=== Begin Enclosure ===

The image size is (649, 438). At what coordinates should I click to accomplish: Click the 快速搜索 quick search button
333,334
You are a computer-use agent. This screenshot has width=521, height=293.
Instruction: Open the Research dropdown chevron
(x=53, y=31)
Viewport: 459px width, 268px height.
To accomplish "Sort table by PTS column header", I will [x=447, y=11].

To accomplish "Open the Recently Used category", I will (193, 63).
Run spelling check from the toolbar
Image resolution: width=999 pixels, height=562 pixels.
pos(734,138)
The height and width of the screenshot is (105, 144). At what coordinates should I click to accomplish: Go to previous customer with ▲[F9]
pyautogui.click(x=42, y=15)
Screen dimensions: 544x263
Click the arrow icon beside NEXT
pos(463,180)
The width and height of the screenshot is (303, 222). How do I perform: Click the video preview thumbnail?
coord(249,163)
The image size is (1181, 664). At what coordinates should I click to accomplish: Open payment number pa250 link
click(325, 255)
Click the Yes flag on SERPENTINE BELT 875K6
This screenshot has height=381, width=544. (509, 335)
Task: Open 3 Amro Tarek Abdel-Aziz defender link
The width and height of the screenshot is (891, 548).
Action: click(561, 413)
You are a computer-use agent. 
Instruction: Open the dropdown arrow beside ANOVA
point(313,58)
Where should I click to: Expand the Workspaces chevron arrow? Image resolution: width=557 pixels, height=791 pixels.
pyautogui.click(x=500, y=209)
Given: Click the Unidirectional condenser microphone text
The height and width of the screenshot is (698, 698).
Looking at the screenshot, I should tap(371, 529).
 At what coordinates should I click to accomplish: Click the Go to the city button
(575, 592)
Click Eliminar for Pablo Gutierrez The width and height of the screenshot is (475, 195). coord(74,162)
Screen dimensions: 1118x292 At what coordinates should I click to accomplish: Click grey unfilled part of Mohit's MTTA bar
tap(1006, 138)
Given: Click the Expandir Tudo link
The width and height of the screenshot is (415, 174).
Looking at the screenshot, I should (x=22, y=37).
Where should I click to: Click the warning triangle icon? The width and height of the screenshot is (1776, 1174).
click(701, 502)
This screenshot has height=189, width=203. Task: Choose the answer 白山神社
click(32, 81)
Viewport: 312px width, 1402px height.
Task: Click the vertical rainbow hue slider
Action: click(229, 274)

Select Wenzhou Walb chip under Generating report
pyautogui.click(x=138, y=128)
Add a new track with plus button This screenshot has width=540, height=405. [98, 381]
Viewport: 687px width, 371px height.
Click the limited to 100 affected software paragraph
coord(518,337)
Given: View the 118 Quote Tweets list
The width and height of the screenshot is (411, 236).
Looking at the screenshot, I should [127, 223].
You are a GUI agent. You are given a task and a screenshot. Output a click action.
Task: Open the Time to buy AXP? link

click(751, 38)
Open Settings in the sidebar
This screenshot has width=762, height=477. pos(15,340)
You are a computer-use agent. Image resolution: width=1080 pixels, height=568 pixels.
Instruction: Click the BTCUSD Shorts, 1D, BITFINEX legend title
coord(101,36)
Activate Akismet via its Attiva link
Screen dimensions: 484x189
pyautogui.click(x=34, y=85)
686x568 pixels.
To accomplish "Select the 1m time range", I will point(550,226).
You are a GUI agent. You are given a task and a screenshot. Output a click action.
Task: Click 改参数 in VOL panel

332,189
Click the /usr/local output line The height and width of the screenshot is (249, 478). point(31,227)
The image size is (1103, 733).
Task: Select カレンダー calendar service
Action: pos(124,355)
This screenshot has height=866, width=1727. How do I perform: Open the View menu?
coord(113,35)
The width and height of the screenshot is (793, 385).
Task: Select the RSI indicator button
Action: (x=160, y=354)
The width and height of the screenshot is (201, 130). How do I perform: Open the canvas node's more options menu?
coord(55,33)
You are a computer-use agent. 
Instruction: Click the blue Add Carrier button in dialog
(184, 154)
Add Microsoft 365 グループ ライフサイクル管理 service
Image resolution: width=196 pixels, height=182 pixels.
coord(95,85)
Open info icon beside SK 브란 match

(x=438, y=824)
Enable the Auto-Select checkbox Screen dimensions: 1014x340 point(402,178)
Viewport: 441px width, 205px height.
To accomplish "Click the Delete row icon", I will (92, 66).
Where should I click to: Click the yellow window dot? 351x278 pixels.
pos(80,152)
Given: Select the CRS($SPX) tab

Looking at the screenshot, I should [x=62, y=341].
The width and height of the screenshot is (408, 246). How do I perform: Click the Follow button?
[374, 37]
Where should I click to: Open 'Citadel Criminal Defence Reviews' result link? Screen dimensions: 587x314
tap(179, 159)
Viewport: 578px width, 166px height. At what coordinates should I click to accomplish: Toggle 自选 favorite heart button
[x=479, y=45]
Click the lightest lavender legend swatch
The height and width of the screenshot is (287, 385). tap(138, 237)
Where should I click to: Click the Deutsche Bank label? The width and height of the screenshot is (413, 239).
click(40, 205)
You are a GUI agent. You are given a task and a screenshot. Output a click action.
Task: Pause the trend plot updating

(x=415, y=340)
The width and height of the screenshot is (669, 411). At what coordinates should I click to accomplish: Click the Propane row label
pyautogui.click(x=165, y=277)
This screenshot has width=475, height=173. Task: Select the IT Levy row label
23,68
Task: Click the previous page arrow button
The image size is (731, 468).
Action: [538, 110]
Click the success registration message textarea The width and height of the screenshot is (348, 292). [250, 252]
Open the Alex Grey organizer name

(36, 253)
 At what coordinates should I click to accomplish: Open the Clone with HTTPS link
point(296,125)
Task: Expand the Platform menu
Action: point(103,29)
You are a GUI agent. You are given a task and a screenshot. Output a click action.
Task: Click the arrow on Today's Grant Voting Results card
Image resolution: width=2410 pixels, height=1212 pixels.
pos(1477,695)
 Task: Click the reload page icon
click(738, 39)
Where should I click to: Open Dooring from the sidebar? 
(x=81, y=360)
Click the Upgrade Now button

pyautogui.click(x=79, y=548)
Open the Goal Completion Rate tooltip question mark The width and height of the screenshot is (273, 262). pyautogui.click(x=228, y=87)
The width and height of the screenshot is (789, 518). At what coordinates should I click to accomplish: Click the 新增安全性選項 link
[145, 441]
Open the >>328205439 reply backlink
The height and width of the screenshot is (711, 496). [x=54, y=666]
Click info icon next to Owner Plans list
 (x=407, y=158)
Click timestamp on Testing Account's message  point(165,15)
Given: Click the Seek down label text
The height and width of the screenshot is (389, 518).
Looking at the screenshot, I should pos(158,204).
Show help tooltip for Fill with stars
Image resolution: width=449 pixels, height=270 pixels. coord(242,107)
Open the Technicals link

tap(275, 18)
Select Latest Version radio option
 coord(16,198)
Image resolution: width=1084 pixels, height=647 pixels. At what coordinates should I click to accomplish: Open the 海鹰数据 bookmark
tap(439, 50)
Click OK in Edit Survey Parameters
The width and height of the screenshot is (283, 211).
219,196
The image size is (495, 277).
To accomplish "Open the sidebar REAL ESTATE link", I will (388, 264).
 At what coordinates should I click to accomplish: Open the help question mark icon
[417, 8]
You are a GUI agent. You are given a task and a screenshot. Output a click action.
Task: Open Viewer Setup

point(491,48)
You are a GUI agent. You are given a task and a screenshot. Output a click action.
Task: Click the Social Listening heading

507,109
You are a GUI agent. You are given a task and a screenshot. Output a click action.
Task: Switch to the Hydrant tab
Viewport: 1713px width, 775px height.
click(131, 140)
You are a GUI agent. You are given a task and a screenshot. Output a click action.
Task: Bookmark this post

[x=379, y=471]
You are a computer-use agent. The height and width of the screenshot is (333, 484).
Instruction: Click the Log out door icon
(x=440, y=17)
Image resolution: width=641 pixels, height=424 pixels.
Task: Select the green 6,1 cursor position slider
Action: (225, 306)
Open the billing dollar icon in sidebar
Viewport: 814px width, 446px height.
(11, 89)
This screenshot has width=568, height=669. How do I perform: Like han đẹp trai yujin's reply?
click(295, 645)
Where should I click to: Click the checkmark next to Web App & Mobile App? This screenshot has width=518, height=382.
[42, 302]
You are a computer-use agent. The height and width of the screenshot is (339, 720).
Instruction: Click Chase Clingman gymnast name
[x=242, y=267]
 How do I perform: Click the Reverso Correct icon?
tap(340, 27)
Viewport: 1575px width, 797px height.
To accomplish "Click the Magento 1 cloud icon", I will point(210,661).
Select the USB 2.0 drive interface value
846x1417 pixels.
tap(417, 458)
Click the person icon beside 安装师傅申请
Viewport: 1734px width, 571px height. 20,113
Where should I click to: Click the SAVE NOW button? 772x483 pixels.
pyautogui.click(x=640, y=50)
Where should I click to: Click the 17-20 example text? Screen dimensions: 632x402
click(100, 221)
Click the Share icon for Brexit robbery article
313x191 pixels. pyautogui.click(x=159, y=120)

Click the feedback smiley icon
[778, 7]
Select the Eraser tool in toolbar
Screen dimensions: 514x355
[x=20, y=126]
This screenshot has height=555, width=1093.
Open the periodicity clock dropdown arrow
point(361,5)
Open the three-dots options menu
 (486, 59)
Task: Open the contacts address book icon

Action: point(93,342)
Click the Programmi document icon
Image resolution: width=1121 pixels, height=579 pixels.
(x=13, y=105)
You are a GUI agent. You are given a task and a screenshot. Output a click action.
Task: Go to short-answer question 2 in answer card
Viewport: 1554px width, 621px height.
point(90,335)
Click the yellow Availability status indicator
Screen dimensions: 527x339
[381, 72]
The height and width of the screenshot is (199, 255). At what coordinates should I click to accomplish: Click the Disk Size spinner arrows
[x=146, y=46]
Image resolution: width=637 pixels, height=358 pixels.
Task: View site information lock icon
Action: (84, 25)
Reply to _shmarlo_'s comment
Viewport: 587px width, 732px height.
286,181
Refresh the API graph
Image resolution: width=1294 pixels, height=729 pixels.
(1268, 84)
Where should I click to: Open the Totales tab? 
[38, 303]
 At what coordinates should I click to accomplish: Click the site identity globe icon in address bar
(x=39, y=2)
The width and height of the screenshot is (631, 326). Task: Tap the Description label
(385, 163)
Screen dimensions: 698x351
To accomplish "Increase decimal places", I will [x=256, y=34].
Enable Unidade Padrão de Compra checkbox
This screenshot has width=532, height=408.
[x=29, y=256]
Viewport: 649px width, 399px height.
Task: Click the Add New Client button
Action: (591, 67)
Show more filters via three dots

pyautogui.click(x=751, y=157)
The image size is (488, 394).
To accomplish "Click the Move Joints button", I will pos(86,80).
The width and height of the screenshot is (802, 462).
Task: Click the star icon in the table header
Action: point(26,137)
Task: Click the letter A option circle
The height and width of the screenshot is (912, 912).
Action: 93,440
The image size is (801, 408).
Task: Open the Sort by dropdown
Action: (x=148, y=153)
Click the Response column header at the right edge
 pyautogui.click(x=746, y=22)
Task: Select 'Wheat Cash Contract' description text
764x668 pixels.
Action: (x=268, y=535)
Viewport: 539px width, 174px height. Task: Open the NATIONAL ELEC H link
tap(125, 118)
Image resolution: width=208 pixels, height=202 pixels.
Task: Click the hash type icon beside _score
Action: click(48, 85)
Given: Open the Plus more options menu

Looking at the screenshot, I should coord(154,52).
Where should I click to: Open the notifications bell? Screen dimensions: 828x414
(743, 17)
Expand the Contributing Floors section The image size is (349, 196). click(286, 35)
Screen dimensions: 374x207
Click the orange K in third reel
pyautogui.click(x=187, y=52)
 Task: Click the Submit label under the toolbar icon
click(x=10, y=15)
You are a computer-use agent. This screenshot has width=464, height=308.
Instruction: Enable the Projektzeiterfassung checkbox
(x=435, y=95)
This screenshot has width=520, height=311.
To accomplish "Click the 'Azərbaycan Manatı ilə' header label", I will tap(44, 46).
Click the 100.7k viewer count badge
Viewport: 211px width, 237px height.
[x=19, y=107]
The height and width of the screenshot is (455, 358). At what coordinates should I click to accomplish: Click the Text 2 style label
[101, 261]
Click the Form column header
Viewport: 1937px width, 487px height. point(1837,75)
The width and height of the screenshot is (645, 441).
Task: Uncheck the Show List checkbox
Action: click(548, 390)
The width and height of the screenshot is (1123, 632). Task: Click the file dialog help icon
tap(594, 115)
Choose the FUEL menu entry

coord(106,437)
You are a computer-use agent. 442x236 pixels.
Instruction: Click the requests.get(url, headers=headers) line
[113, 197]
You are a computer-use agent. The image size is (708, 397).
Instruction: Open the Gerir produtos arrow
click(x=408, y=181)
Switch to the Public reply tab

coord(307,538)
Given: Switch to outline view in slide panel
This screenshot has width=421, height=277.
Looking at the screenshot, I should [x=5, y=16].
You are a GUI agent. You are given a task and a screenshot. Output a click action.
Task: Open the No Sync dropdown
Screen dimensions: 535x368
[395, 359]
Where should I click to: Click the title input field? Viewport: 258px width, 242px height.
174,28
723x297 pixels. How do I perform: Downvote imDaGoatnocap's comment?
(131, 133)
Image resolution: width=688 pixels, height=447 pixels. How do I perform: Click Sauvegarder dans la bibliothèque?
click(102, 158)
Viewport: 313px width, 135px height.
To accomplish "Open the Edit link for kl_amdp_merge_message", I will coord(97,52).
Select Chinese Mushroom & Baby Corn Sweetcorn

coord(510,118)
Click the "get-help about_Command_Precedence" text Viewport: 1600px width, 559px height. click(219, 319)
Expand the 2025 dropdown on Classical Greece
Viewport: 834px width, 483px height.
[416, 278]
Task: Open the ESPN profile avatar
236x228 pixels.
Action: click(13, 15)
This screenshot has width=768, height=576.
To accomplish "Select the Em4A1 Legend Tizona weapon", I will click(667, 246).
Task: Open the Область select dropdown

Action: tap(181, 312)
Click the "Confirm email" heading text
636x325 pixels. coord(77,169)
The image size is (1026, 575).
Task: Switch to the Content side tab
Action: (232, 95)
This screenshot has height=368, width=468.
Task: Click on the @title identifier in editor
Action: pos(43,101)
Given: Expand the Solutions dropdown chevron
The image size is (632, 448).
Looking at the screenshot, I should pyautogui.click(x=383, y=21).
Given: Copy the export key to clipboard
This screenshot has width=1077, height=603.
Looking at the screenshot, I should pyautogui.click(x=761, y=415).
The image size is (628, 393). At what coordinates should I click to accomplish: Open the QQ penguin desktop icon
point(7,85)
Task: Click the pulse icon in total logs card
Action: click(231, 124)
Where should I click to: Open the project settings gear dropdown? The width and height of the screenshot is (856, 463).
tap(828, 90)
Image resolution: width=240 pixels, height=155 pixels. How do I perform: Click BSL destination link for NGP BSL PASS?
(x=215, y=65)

=== End Enclosure ===

> [AIM OF THE TASK]: Every line of the listing that includes "computer" must be shown.

> [OUTPUT]:
You are a computer-use agent. This screenshot has width=521, height=293.
You are a computer-use agent. 
You are a computer-use agent. Image resolution: width=1080 pixels, height=568 pixels.
You are a computer-use agent. 
You are a computer-use agent. The height and width of the screenshot is (333, 484).
You are a computer-use agent. The height and width of the screenshot is (339, 720).
You are a computer-use agent. This screenshot has width=464, height=308.
You are a computer-use agent. 442x236 pixels.
You are a computer-use agent. The image size is (708, 397).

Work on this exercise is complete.